A bunch of amateurs? Indonesia's homegrown jihadis ridicule Isis after Jakarta attack
Four weeks after Islamic State claimed killings, veteran extremists scorn its lack of relative success while experts fear local groups are now a growing threat with ‘foreigners’ in their sights
As Abu Tholut sips on his guava juice, his wispy silver beard brushing against the glass, he mulls the state of global jihad and his not insubstantial role in it.
“Al-Baghdadi,” scoffs the 54-year-old convicted terrorist, letting loose on his views of the leader of Islamic State. “When I went to Afghanistan in ’85, he would have been just 14.
“We call him,” he says with a smirk, “anak kemarin sore”.
The phrase in Indonesian refers playfully but somewhat derogatorily to the new kid on the block – like a child born just “yesterday afternoon”.
Tholut is seated with an entourage in a small restaurant in a suburban backstreet of Bekasi, a city 30km outside Jakarta, just months after being released from prison.
It was his second spell in jail for terrorism offences – in 2011 he was jailed for his involvement in a militant training camp – but he is now out on parole and is freely speaking his mind.
Isis has claimed responsibility for the assaults near Jakarta’s Sarinah department store, the worst terrorist attack in Indonesia since 2009. In the world’s largest Muslim-majority nation, home to a radical fringe of sometimes interconnected but oscillating jihadi networks, it has raised fears about the spectre of more to come.

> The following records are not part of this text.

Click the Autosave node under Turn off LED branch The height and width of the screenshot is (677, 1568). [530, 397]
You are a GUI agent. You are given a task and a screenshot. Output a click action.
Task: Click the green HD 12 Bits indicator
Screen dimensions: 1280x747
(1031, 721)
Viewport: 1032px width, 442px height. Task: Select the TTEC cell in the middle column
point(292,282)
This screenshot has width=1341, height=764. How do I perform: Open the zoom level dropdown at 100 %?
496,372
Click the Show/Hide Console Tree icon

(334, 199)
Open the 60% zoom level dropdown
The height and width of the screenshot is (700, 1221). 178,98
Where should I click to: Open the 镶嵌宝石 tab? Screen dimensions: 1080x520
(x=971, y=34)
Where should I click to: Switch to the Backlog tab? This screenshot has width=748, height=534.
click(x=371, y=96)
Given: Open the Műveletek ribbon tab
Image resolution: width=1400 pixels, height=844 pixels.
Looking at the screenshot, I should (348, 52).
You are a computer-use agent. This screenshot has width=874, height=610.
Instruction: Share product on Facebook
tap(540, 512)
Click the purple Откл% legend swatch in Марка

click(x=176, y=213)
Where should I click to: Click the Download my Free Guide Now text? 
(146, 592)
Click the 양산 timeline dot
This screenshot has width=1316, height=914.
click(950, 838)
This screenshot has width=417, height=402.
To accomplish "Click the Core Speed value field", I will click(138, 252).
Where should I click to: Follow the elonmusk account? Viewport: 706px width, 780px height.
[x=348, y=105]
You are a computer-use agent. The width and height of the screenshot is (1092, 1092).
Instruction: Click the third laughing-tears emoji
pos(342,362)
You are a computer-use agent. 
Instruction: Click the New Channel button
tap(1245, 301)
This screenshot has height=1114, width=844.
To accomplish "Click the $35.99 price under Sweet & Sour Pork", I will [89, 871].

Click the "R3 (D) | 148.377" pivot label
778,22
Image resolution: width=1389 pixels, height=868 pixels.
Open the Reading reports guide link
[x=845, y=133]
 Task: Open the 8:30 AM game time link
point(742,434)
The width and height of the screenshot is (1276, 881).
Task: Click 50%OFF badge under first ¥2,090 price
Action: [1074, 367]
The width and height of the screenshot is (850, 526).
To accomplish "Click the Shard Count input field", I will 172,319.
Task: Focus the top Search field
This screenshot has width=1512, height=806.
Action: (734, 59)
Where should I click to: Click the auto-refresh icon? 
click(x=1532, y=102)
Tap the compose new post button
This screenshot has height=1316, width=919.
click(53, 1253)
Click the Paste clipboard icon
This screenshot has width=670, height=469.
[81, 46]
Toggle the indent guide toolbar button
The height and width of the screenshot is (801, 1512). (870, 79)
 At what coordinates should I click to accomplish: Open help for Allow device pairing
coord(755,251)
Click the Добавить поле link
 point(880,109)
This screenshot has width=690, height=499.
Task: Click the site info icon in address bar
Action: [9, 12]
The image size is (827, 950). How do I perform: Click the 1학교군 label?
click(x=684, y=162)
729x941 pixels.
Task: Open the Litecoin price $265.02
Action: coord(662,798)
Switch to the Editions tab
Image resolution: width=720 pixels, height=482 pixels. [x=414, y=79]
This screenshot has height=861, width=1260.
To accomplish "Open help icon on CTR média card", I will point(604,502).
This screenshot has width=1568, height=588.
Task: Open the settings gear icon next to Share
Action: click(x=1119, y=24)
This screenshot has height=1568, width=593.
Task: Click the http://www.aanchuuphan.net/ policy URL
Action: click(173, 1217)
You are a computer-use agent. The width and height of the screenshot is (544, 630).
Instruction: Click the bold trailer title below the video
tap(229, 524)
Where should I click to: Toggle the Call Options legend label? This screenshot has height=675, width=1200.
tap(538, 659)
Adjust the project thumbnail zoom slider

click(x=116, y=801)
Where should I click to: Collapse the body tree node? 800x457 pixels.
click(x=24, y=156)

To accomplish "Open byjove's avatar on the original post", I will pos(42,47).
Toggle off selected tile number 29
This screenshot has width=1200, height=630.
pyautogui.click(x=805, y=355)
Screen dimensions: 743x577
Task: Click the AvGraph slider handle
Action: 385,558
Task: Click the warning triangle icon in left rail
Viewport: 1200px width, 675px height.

Tholut – himself a former senior member of one of those networks, Jemaah Islamiyah (JI), the south-east Asian militant group behind the 2002 Bali bombings – has strong views about what happened on 14 January.
“We can see in the video that they seem to be thinking on the spot. They were both thinking: ‘Where should we go? All right, you go there.’ It’s like they didn’t plan things and planned on the spot instead. Then the police came, and they shot them. A traffic cop,” he laughs.
The Sarinah attack was a laughable, bungled mess, he adds.
“Why did they bring a bomb into the parking lot, and then they just sat there? Who knows what they were doing, tinkering with it, then one sat down, and suddenly the explosion happened!” An animated Tholut pauses before laughing again: “What were they doing there?”